Quand on fait passer à travers une plaque de verre diaphane la lumière qui émane du feu de nos foyers, soit que cette lumière provienne de la combustion du bois ou de celle du charbon de terre, elle n’éprouve pas un affaiblissement différent de celui qu’eût subi un faisceau de lumière également intense provenant du Soleil ; mais dans ce dernier cas, à la sortie de la plaque, les rayons lumineux émanant de nos feux terrestres sont presque complétement privés de leur chaleur primitive. Cette chaleur a été retenue en totalité par la plaque de verre traversée[1].

La chaleur obscure qui émane des sources terrestres, outre ce que nous venons de rapporter, jouit de quelques propriétés particulières très-remarquables, qui n’ont été découvertes que depuis peu d’années.
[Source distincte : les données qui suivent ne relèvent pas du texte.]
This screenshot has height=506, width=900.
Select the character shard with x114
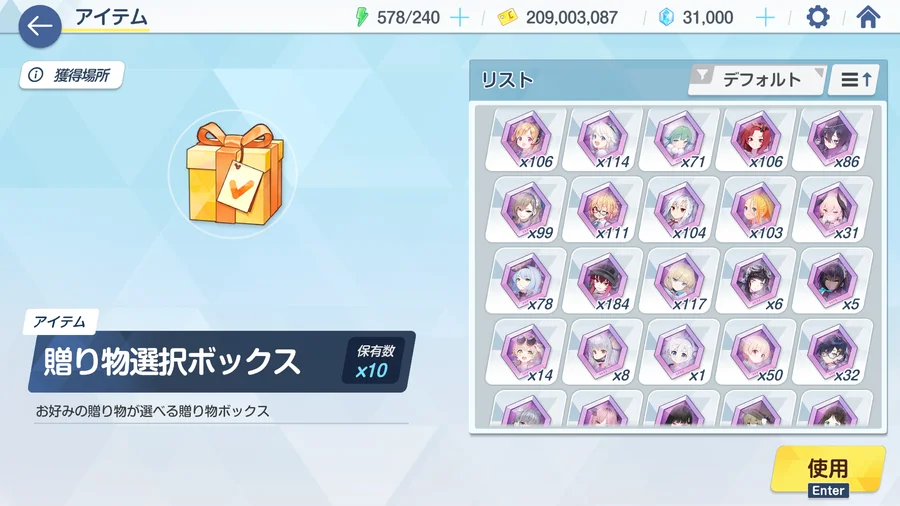[602, 139]
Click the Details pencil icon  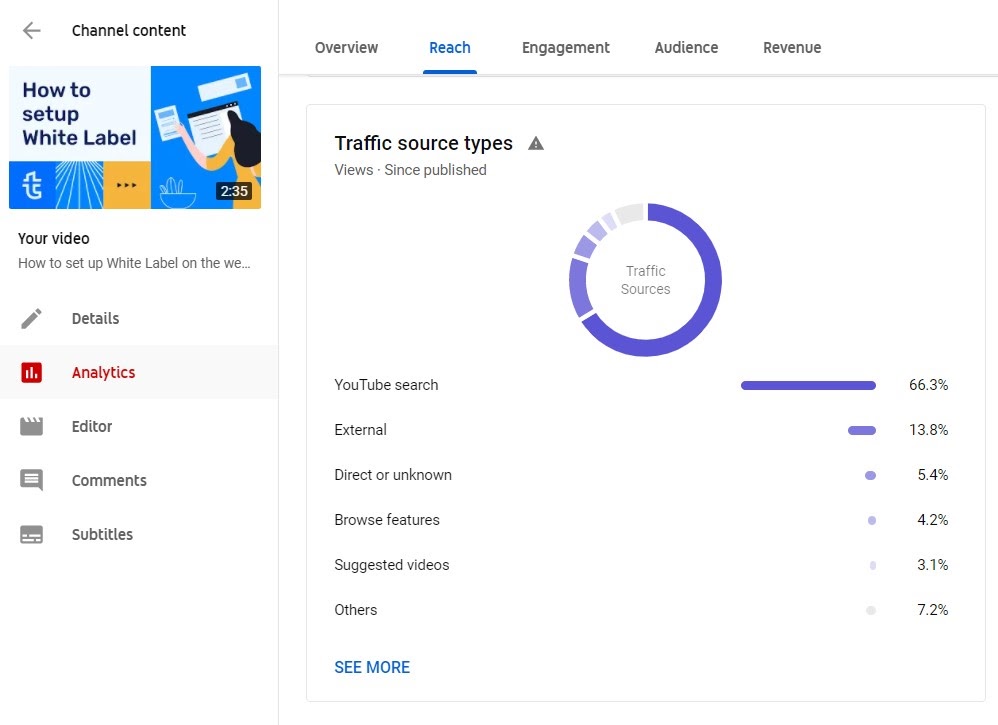[x=32, y=318]
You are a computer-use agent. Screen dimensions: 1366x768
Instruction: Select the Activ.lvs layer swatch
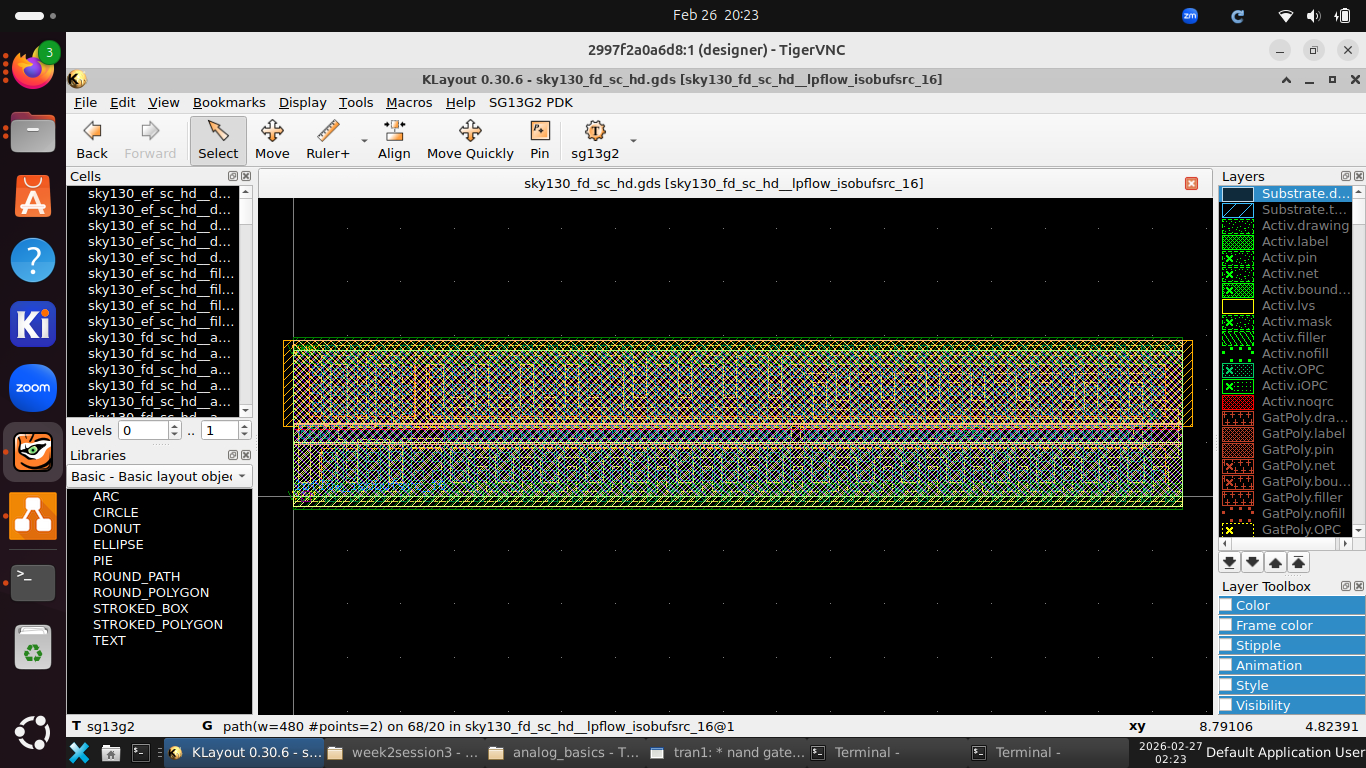point(1237,306)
Voici quelques faits qui frapperont d’étonnement le lecteur attentif :

L’alun et le sel gemme sont également diaphanes pour la lumière ;

L’alun, même très-aminci, arrête tous les rayons calorifiques des sources terrestres ; le sel gemme les laisse tous passer ;

Certains verres noirs, lors même qu’ils sont tellement épais qu’on ne voit pas le Soleil au travers, laissent passer des rayons calorifiques provenant des sources terrestres.

De là résulte la nécessité de l’expression diathermane, que M. Melloni, l’ingénieux auteur de ces observations, a justement introduite dans la science. Mariotte avait déjà constaté que la chaleur des feux terrestres est arrêtée par les lames de verre ; tout le monde sait que les ouvriers fondeurs et verriers se servent d’écrans de verre pour exécuter leurs travaux ; la lumière accompagnée de la chaleur blesserait leurs yeux ; la lumière seule traversant le verre, et la chaleur étant arrêtée par cette substance, les ouvriers peuvent manier sans danger les substances échauffées par la chaleur d’origine terrestre ; la chaleur solaire se comporte tout autrement. On voit que ce n’est pas la lumière qui échauffe, mais que des rayons calorifiques accompagnent les rayons lumineux.
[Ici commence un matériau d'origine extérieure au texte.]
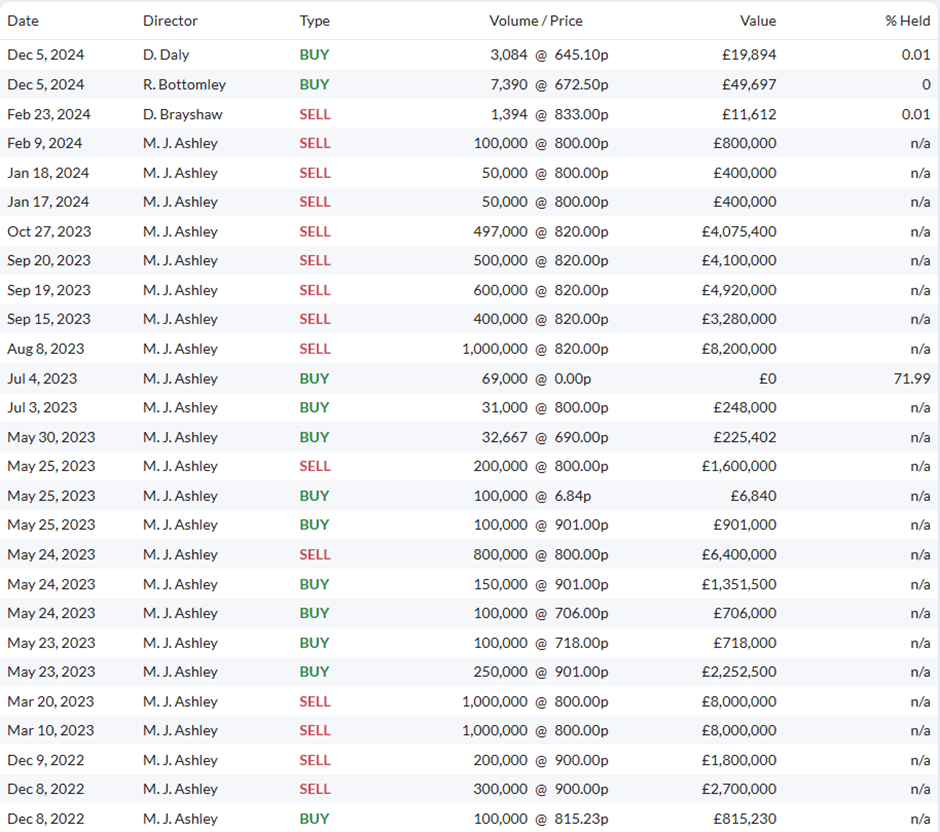Click the £8,200,000 value cell
The image size is (940, 832).
(739, 349)
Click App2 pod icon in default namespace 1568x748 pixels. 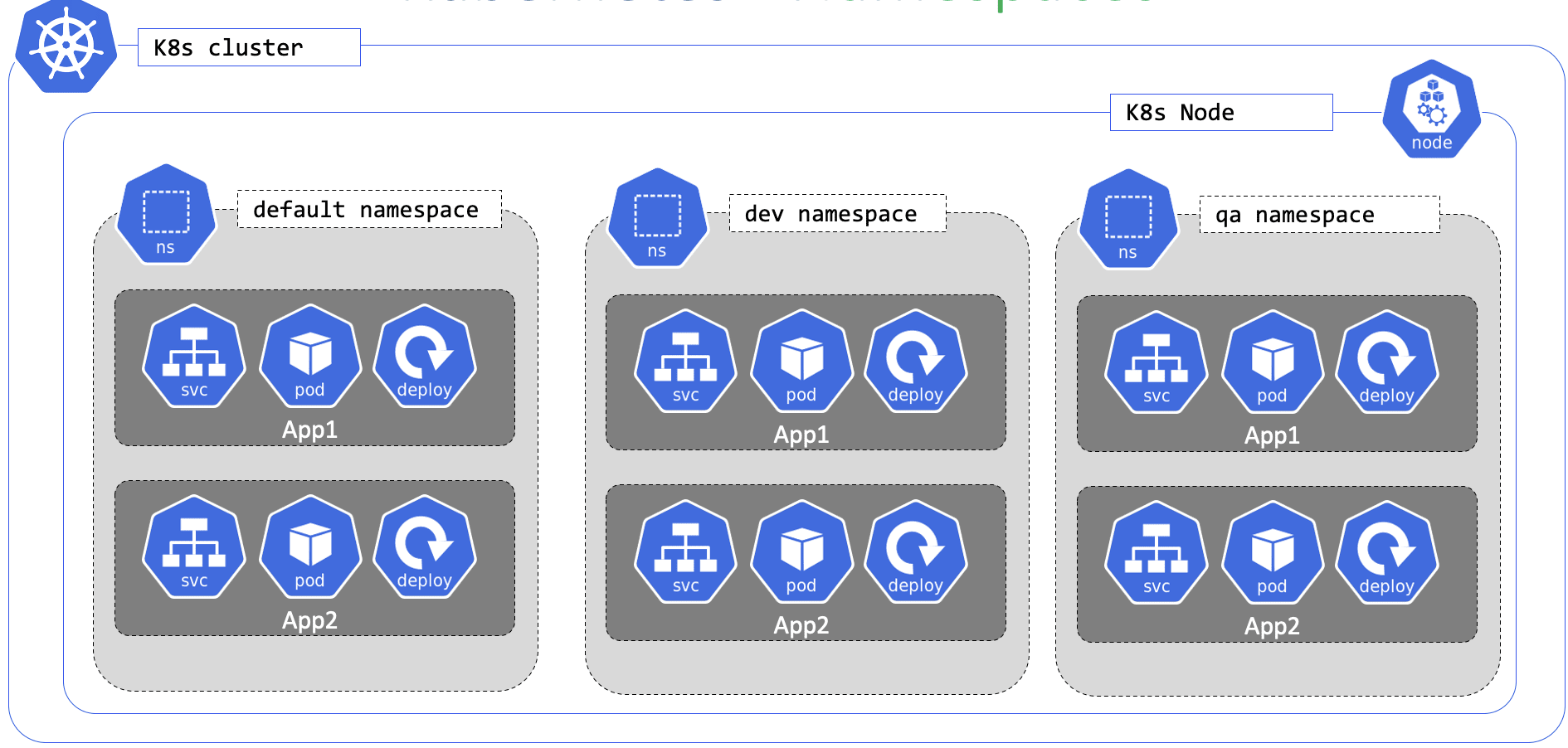[310, 547]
Pendant le passage d’une lumière terrestre à travers une lame de verre, cette lumière est d’autant plus débarrassée de la chaleur qui l’accompagnait, que la température de la source d’où elle émane est moins élevée. Mais voici encore un corps qui jouit, pour ainsi dire, de propriétés inverses. Une lame de sel gemme enfumée à sa surface transmet une proportion de chaleur rayonnante d’autant moindre, que la température de la source est plus élevée.

Lorsqu’un corps terrestre vient d’être échauffé par la lumière solaire, on pourrait être tenté de supposer que la chaleur rayonnante qui émanera de ce corps jouira des propriétés de la chaleur naturellement mêlée aux rayons solaires ; mais il n’en est rien : cette chaleur est entièrement absorbée par les verres diaphanes à travers lesquels on la fait passer ; le corps rend donc une chaleur différente de celle qu’il s’était appropriée.

  1. Tels sont les phénomènes généraux. Je dois dire cependant qu’on pourrait déduire d’expériences récentes de M. Melloni cette conséquence que la chaleur qui est mêlée à la lumière solaire ne s’affaiblit pas en traversant des couches inférieures de l’atmosphère dans le même rapport que les rayons lumineux, ou du moins que la chaleur transmise quand le Soleil est à une certaine hauteur, et celle qui nous arrive quand cet astre approche de l’horizon, n’ont pas les mêmes propriétés.